Los meses de agosto y las Navidades son períodos de escasez para el periodismo. El mundo cristiano del Hemisferio Norte para casi por completo en esas fechas. Los Parlamentos están cerrados y no se reúne el Consejo de Ministros. La Liga se interrumpe, las estrellas de la tele se van de vacaciones y hasta el activismo más fastidioso respira un poco entre Navidad y Año Nuevo.
Salvo catástrofes naturales o atentados de agentes de destrucción como los terroristas, que no descansan, faltan noticias, y los telediarios han de llenarse con entrevistas estúpidas en playas o celebraciones de agraciados de la lotería.
Estas Navidades están siendo una excepción.

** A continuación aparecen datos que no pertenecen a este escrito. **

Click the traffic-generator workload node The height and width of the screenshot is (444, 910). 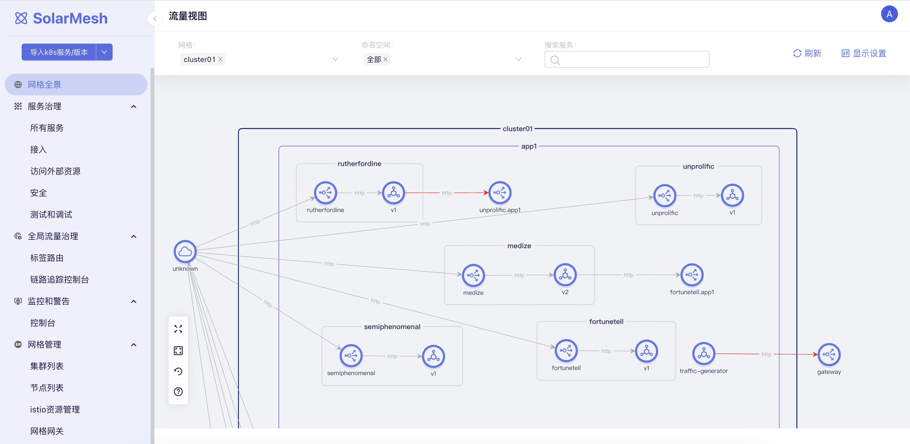pyautogui.click(x=703, y=353)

La Unión Europea ha empezado a vacunar contra el covid. Las teles tienen vídeos de gente pinchándose para llenar la parrilla entera. Las consecuencias para el espectador son obvias: en vez de hartarse de ver colas en El Corte Inglés, nos han saturado con la vacuna.
Como en toda avalancha informativa, los periodistas se copian unos a otros para acabar diciendo todos los mismos tópicos. Unos latiguillos generalmente vacíos que por repetición se vuelven molestos. El más popular esta vez es el halago a los primeros vacunados.
Mire uno donde mire, y el otro día pasé en Movistar por todos los telexornales autonómicos, lo único que ve son enfermeras pinchando a viejos. Lo único que se escucha son voces en off, o bustos parlantes, alabando el coraje de estos ancianos que no han hecho más que obedecer al médico y dejarse poner otra inyección mil veces ensayada antes de aprobarse.
Algunos de estos jubilados disfrutan visiblemente de la atención y celebran ante las cámaras su arrojo por vacunarse. Otros, menos fanfarrones, despachan el trance con generalidades. ¿Qué más se puede decir de que te vacunen?
Este tratamiento de gesta de lo que no es más que un trámite rutinario para el vacunado es parte de un fenómeno más amplio: la obsesión de hacer creer especial a todo hijo de vecino.
Lo vimos cuando, en las carreras, las medallas pasaron de ser un reconocimiento a los mejores para convertirse en premio de consolación a los participantes. Lo vemos cuando nos felicitan por habernos quedado sentados en el sofá durante la pandemia, y en la inflación que, como resultado de todo esto, sufren conceptos como el de heroísmo.
Estas prácticas parecen bienintencionadas e inocuas, pero no tienen nada de inocentes. Convirtiéndonos a todos en héroes, dejan de recibir reconocimiento quienes de verdad lo merecen. Y nada es más fácil de dirigir y controlar que una masa de egocéntricos que se creen excepcionales sin serlo.
Esta trivialización de la virtud se ve, por ejemplo, en la forma en que los medios colonizados por la izquierda hegemónica están presentando la llegada de la vacuna.
Su obtención en tan corto tiempo es, a sus ojos, una gran victoria de todos. Una victoria que no habría sido posible sin los sacrificios que han hecho las enfermeras (se habla poco de los médicos) trabajando y la gente quedándose en casa, dejando de abrazar a los suyos o renunciando a despedir a los que sucumbieron al virus.
Esto suena muy bien, pero es mentira. La vacuna se la debemos a los investigadores y las empresas que han dado con ella, y a un Gobierno que ha apostado con inversiones por sus esfuerzos sin apropiárselos.
Ese Gobierno es el que aún dirige en los Estados Unidos Donald Trump, aunque nadie le esté dando crédito, ni al país ni al presidente, en estos días de fervor por Mamá Europa que, con nuestro dinero, nos compra vacunas.